■ Extracted records
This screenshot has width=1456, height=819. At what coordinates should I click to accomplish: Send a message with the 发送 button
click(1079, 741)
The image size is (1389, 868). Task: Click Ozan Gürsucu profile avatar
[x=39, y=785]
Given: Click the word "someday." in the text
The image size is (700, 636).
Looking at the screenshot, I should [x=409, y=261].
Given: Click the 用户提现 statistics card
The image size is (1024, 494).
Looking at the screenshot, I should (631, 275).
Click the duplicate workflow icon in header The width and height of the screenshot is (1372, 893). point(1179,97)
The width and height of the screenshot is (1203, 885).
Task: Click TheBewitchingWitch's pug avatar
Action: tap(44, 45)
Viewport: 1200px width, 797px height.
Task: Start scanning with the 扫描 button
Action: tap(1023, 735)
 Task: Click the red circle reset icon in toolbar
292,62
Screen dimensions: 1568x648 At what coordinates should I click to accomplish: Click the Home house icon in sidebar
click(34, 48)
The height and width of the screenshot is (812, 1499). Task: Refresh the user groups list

■ Exercise instructions
Reproduce all the items above, replacing every "icon" with "symbol" and leaving everything else the same.

■ Answer in full
This screenshot has width=1456, height=819. At what coordinates should I click to accomplish: Send a message with the 发送 button
click(1079, 741)
The image size is (1389, 868). Task: Click Ozan Gürsucu profile avatar
[x=39, y=785]
Given: Click the word "someday." in the text
The image size is (700, 636).
Looking at the screenshot, I should [x=409, y=261].
Given: Click the 用户提现 statistics card
The image size is (1024, 494).
Looking at the screenshot, I should (631, 275).
Click the duplicate workflow symbol in header The width and height of the screenshot is (1372, 893). point(1179,97)
The width and height of the screenshot is (1203, 885).
Task: Click TheBewitchingWitch's pug avatar
Action: tap(44, 45)
Viewport: 1200px width, 797px height.
Task: Start scanning with the 扫描 button
Action: tap(1023, 735)
 Task: Click the red circle reset symbol in toolbar
292,62
Screen dimensions: 1568x648 At what coordinates should I click to accomplish: Click the Home house symbol in sidebar
click(34, 48)
The height and width of the screenshot is (812, 1499). Task: Refresh the user groups list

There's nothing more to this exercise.